# PROBLEM:
Answer with a number only: how many lines of the entries below contain the word "agent"?

Collection entries:
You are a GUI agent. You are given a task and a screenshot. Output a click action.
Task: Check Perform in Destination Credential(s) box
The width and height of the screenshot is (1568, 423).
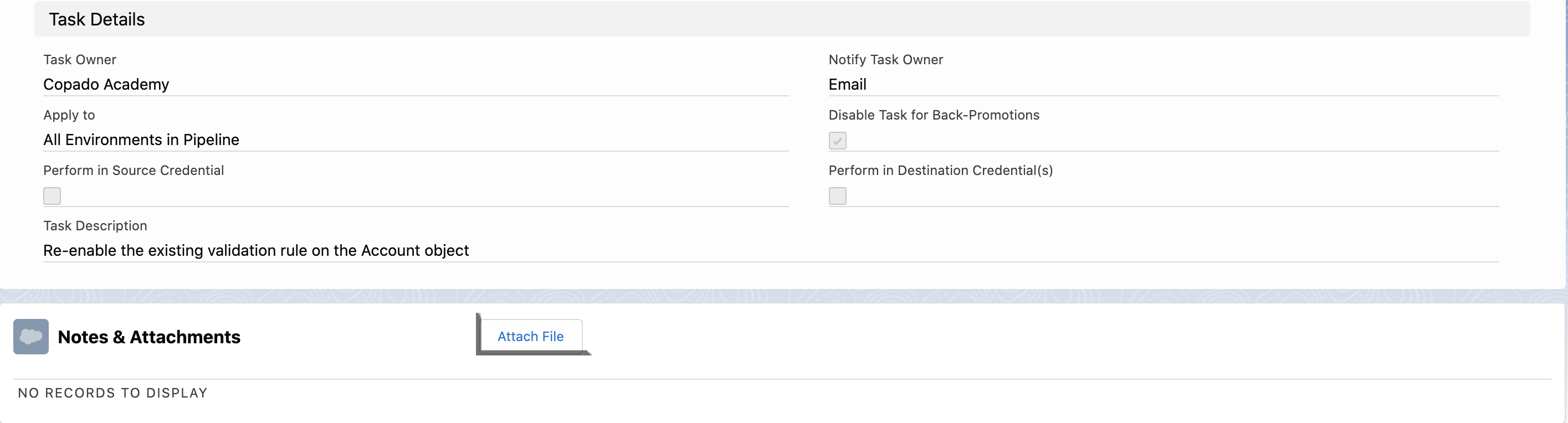click(837, 196)
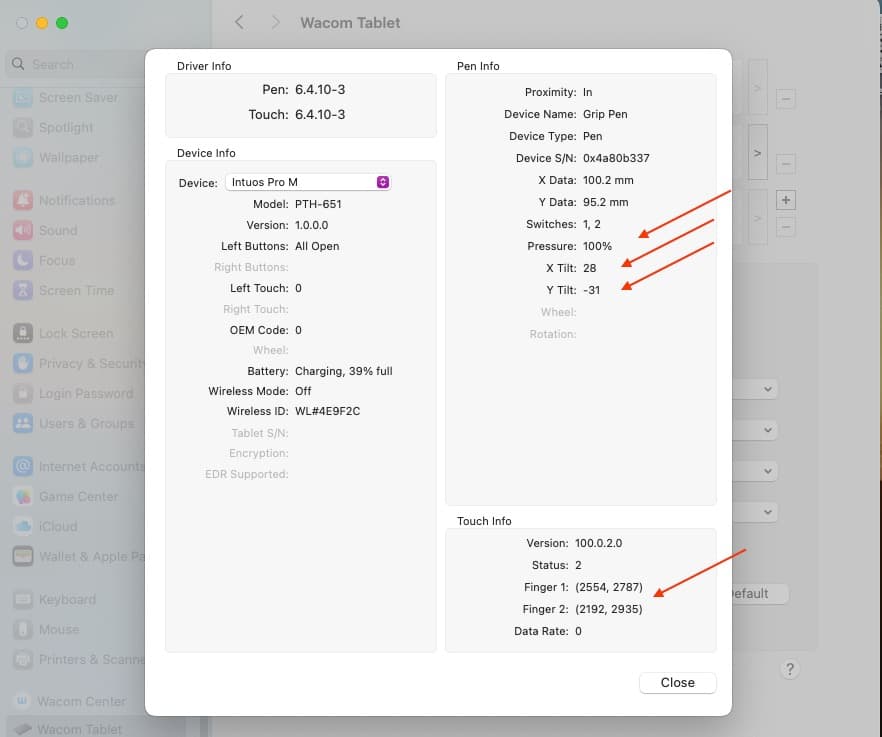Open Game Center settings
This screenshot has height=737, width=882.
pos(78,496)
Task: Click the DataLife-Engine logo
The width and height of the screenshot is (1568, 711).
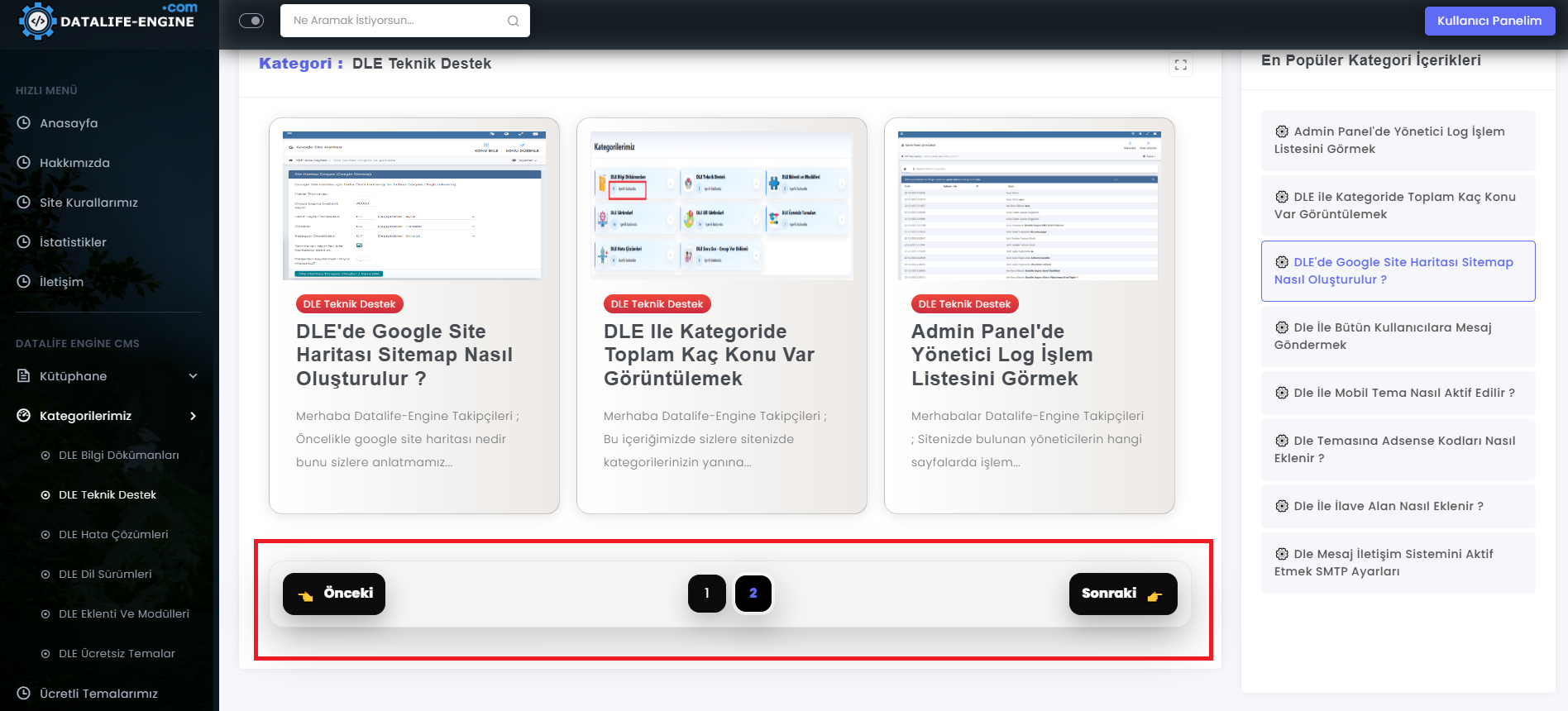Action: coord(109,20)
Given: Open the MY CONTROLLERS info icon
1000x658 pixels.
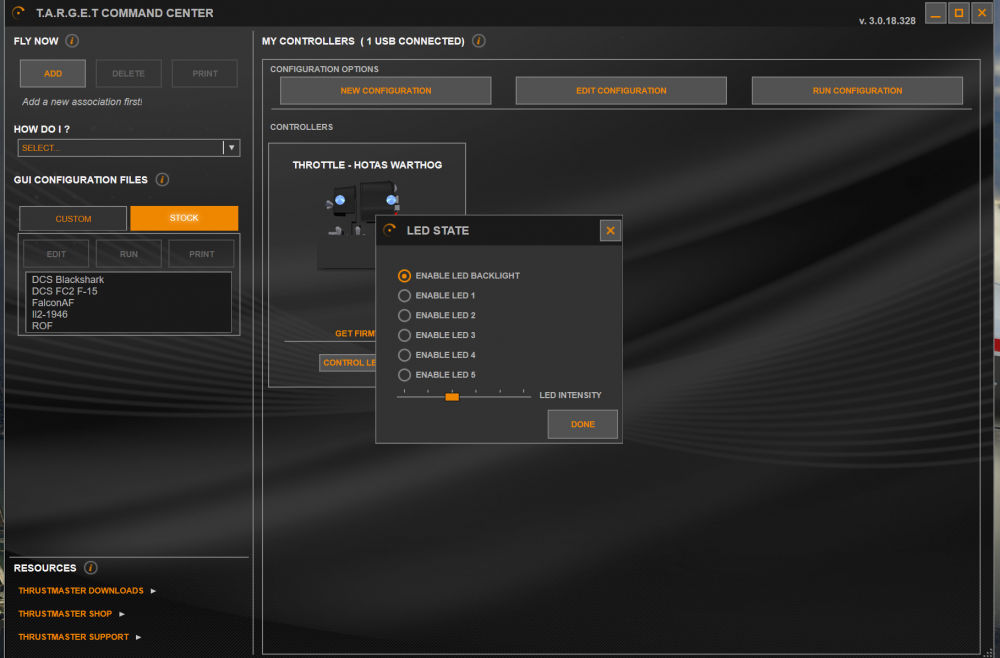Looking at the screenshot, I should (x=478, y=41).
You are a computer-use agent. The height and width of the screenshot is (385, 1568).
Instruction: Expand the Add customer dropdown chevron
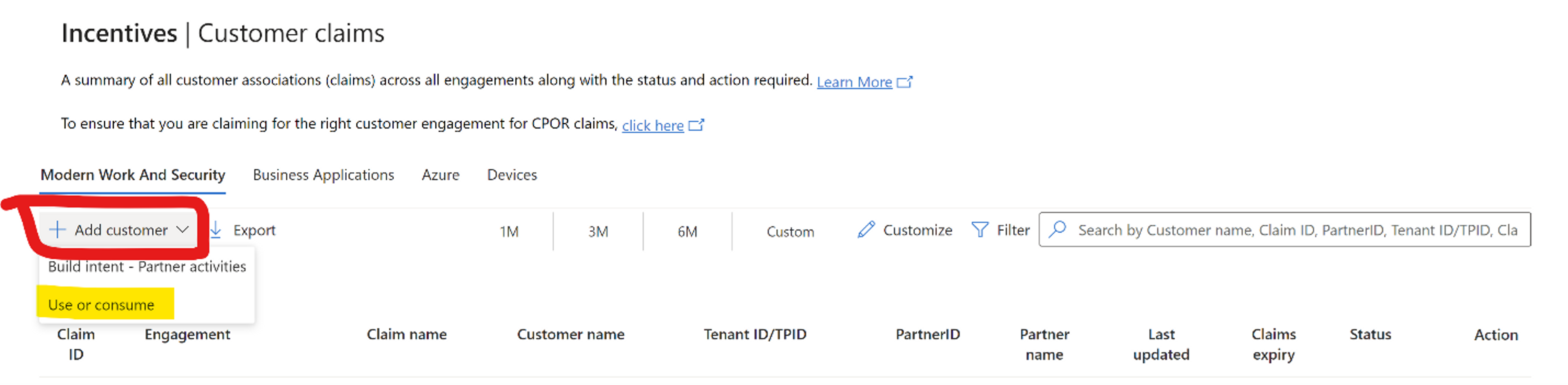point(183,230)
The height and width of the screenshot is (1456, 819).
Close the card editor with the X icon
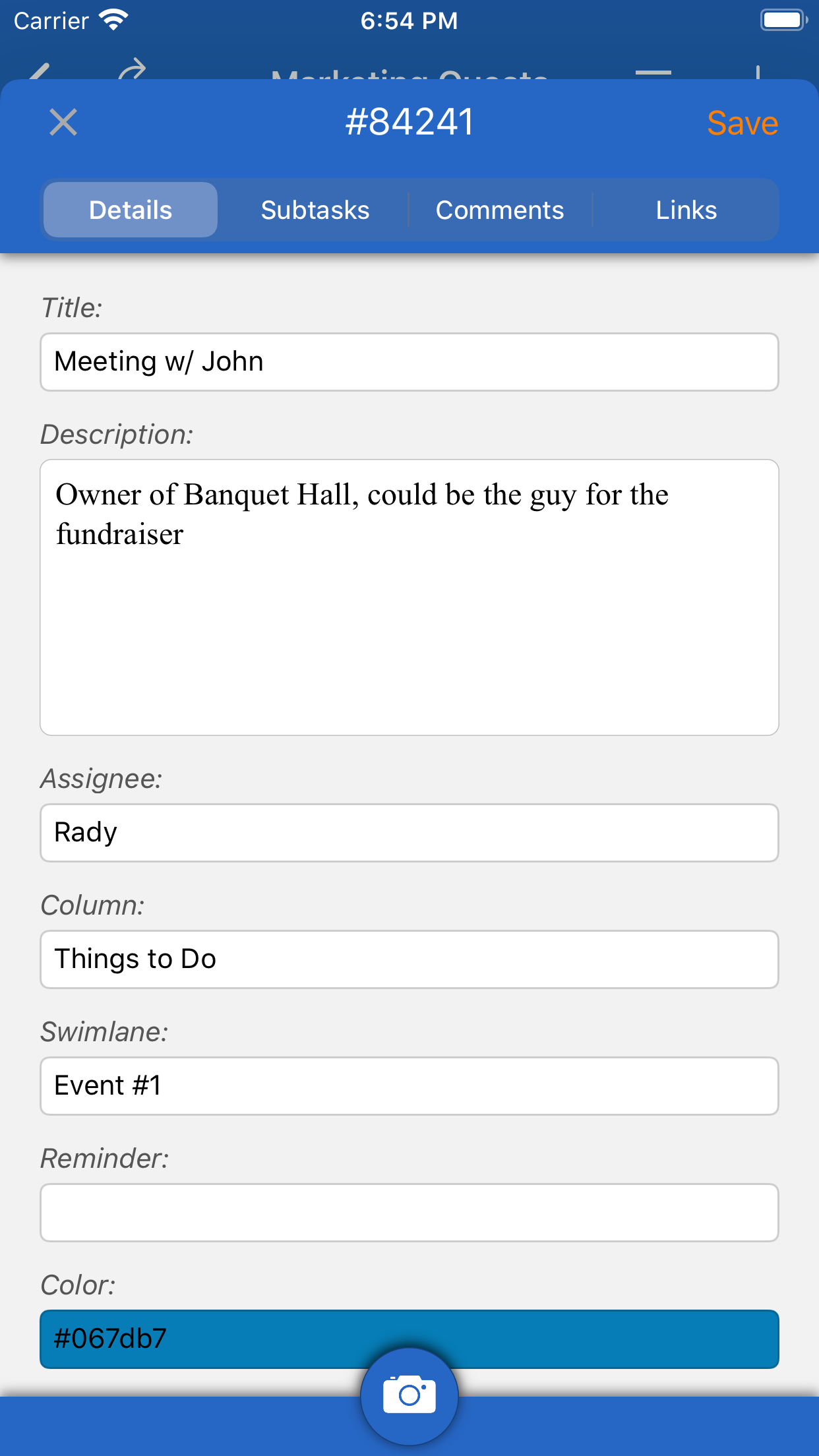point(63,123)
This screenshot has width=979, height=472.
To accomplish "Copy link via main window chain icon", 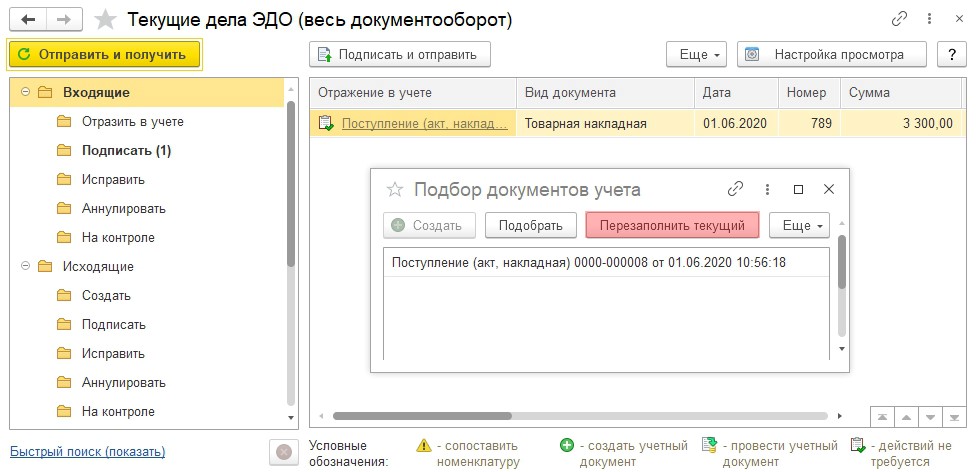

# EXERCISE OUTPUT:
2